As inequality deepens in Western industrialized societies, Milanovic argues that “there have been unmistakable signs of a decrease in global inequality” between nations because the middle classes in India, China, and other Asian countries are getting richer. Nonetheless, he also posits “citizenship premiums,” comparing how people fare at various points on the economic ladder in different countries. In other words, it is better to be poor in Sweden, with its generous social safety net, than in the Congo but it is also better to be rich in Brazil than rich in the Congo.

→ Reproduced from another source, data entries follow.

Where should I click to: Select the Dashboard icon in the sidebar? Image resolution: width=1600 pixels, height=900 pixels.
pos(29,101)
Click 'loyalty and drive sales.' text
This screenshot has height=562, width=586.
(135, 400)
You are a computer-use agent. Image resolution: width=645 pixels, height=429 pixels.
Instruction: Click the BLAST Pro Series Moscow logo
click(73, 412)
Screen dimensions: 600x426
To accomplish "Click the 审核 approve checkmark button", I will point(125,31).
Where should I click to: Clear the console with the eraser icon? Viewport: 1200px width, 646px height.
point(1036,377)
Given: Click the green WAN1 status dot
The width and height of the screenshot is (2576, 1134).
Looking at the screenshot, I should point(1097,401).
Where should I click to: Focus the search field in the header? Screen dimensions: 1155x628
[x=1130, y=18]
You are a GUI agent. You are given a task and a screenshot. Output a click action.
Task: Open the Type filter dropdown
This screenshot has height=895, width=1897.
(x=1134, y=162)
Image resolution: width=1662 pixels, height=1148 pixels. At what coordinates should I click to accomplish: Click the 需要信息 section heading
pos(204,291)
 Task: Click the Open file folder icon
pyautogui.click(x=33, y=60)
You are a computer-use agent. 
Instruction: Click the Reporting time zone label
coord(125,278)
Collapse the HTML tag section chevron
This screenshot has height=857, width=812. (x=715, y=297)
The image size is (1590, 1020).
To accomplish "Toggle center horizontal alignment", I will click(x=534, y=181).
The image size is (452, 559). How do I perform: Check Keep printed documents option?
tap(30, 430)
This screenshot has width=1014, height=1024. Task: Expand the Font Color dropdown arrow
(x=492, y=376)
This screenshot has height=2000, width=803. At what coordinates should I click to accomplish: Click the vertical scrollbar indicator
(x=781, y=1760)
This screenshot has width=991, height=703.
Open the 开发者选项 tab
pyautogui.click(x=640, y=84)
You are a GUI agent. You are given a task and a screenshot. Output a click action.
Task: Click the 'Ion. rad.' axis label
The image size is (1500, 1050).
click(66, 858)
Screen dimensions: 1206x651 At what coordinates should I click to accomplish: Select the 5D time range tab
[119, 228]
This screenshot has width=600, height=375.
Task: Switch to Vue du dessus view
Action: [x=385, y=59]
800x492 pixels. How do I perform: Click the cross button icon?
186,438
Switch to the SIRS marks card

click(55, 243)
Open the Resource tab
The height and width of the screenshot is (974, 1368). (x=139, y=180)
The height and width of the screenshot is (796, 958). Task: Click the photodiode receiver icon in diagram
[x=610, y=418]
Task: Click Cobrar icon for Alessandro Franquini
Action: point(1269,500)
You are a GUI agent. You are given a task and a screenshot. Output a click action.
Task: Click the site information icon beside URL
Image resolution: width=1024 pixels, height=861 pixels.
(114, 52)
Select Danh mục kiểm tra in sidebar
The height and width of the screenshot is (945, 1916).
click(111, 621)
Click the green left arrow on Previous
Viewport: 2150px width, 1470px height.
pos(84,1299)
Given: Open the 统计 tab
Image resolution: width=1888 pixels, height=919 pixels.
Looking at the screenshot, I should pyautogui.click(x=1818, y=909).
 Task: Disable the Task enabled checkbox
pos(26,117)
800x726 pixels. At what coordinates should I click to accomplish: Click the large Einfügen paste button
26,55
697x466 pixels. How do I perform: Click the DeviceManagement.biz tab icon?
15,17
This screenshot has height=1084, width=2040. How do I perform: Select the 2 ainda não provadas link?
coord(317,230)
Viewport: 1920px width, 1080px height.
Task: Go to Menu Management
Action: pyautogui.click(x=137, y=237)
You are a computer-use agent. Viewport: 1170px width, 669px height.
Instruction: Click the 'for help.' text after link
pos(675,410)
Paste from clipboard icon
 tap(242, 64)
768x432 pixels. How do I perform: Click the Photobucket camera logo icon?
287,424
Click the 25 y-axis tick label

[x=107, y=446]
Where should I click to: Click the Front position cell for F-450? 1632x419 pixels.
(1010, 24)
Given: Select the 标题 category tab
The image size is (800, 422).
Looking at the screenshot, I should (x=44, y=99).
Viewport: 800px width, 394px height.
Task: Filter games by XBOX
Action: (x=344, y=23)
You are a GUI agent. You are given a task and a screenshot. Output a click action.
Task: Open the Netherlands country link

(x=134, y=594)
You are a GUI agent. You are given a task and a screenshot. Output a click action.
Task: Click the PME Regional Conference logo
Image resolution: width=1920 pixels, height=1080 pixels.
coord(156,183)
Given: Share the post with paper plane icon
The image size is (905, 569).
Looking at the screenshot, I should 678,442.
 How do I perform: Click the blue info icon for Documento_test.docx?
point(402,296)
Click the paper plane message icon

Milanovic’s book contemplates that this could influence migration to countries with stronger social safety nets, and the paths taken by Syrian refugees bear this out: It is better to be at the bottom of German society than the bottom of Hungarian society.
Milanovic’s work is greatly influenced by French economist Thomas Piketty’s economic tome Capital in the Twenty-First Century. Piketty has a new book out, Chronicles on Our Troubled Times, that makes similar points. “It’s almost inevitable that growth in the twenty-first century will settle at a rate far lower than the rate of return on capital—that is, what wealth earns on average over the course of a year.as a percentage of its initial value,” Piketty writes.
Chronicles is a compilation of 700-word newspaper columns that Piketty wrote over the past decade for the Paris-based newspaper Liberation. In it he offers practical solutions to the European debt crisis. Germany and France enjoy low interest rates for borrowing money, he says, and should extend this power to other European Union members by socializing the heavy debt carried by countries such as Spain and Greece in the form of Euro bonds. Piketty also argues that the EU should reverse austerity measures and end tax havens.
Both Milanovic and Piketty are bearish on the prospects for stemming inequality in the U.S. Milanovic writes of a “perfect storm” of forces such as further rising incomes at the top, highly skilled labor and capital merging (super-managers earning big salaries), and the rich buying elections. Piketty cheekily asks “will oligarchy, or plutocracy, be America’s future?” While racist and nationalist forces are gathering strength in both Europe and the U.S. in a backlash against immigration and economic stagnation, there are bright spots. Black Lives Matter challenged both the Bernie Sanders and Hillary Clinton campaigns and the underlying inequalities in the justice system. While Donald Trump’s message is mostly crass showmanship and deeply antagonistic towards immigrants, he’s forcing the Republican party to at least pay lip service to the economic concerns of its white base, although his actual economic proposals, except for opposing unfair trade deals, are standard-issue GOP “cut taxes and deregulate” prescriptions.